Dengan perubahan paradigma tersebut, menurut
Bachtiar Effendi, yang ingin diwujudkan adalah prinsip-prinsip politik
sebagaimana yang tertera dalam Al-Qur’an, yakni nilai-nilai keadilan, kesamaan,
dan musyawarah. Dengan kata lain, yang ingin diwujudkan bukan lagi daulah
Islamiyah dalam bentuknya seperti yang dulu, melainkan masyarakat dan Negara
yang adil makmur di bawah ampunan Ilahi.[10]
Bagaimana Sikap Santri ?
Menghadapi
perubahan paradigma di atas, sebetulnya santri dapat mengambil posisi yang
realistis tanpa kehilangan idealisme. Sebagai sebuah realitas masa lalu, daulah
Islamiyah dalam bentuk khilafah tidak terbantahkan lagi, dan sangat ideal jika
umat Islam tetap berada dalam kesatuan, baik politik, territorial, ekonomi, dan
seterusnya. Maka tidak bisa disalahkan jika saat ini sebagian umat Islam ada
yang tetap berpegang pada romantisme masa lalu untuk kembali ke sistem
khilafah.
Namun
ketika kita hidup dalam realitas saat ini, maka Islam harus dipahami bukan
hanya memiliki dimensi legal-formal, tetapi juga memiliki dimensi fungsional
yang bersifat esoteris. Di antara essensi ajaran Islam adalah li-utammima
makarimal akhlaq (untuk menyempurnakan ahlak yang mulia). Dalam kerangka negara bangsa (nation
state) yang sering dikaitkan dengan demokrasi, Said Aqiel Siradj
menegaskan, moralitas merupakan standard
yang harus dijunjung tinggi –terutama bagi pemimpin atau calon pemimpin.
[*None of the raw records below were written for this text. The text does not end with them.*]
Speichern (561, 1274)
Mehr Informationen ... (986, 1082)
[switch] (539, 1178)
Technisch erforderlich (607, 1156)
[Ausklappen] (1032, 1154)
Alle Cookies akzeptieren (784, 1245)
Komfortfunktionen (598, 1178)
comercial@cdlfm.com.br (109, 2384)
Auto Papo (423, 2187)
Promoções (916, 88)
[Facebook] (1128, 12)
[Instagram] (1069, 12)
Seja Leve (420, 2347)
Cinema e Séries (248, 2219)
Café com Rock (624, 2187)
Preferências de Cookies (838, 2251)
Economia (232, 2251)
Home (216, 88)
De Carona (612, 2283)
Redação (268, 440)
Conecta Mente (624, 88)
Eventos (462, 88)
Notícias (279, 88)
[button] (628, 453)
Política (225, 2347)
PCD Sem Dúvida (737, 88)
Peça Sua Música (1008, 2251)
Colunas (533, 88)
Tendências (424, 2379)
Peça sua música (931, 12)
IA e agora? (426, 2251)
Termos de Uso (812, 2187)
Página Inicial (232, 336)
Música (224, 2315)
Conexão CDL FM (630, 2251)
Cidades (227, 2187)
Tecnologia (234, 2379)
Islam juga memegang teguh ajaran tauhid (monotheisme) yang
menegaskan, bahwa seluruh kekuatan selain Allah – termasuk penguasa- jika
muncul sebagai kekuatan otoritarian dan atau diktator, maka haruslah
diluruskan, atau jika perlu harus dihentikan guna memurnikan sikap tauhid. [11] Dalam konteks Indonesia, sebagian
ahli mengatakan, pemikiran dan praktek politik Islam masa lalu mengalami
kesenjangan yang tak terjembatani dengan ide-ide politik kalangan ‘nasionalis’,
sehingga diperlukan cammon platform (panggung bersama) untuk menegakkan
kehidupan berbangsa dan bernegara. Meminjam istilah Bachtiar Effendi, pilihan
Pancasila sebagai cammon platform bangsa Indonesia merupakan pilihan
cerdas (the smart choice).
Santri
dapat mengambil peran di berbagai sektor, terutama menjadi pengawal moralitas
bangsa dan kemurnain tauhid. Negara kita memberikan ruang yang sangat luas
untuk bejuang pada level tersebut, baik ketika menjadi kaum yang dipimpin
maupun setelah menjadi kaum yang memimpin. Wallahu A’lam.
Yogyakarta,
10 Agustus 2011
Oleh : A. Zuhdi Muhdlor
Penulis adalah pengajar Pondok
Pesantren Aji Mahasiswa Al-Muhsin, Krapyak, Yogyakarta, saat ini sedang
menyelesaikan studi di program doktoral (S-3) PPs Fakultas Hukum UGM,
Yogyakarta.
[1]
Roger Scruton, Adictionary of Political Thought, (London : Macmillan
Press, 1982), hlm. 446.
[2]
Ibid, hlm. 312.
[3]
Walter C. Opello Jr and Stephen J. Rosow,
The
Nation-State and Global Order: A Historical Introduction to Contemporary
Politics,
(USA : Lynne Rienner Publishers, 2004).
[4]
Dhiya’ ad-Din ar-Rais, Islam dan Khilafah (judul asli Al-Islam wa
al-Khilafah fi al-‘Ashr al-Hadits, diterjemahkanb oleh Afif Muhammad), (Bandung
: Penerbit Pustaka, 1985), hlm. 215.
[5]
Abu Yasid (muhaqqiq), Fikh Today 2 : Fatwa Tradisional Untuk Orang Modern,
(Jakarta : Penerbit Erlangga), hlm. ix.
[6]
Ibid.
[7] Abul A’la Al Maududi, Gerakan Solidaritas
Islam, (Jakarta : Sinar Hudaya Documenta, 1972), hlm. 7-8.
[8]
Bahtiar Effendi, Teologi Baru Politik Islam, Pertautan Agama, Negara dan
Demokrasi, (Yogyakarta : Galang
Press, 2001), hlm. 46.
[9]
Cipto Sembodo, Deprivatisasi
Syari’ah, Problem Relasi dan Pergumulan Islam dan Negara Bangsa, makalah 2008. Lihat pula Akh.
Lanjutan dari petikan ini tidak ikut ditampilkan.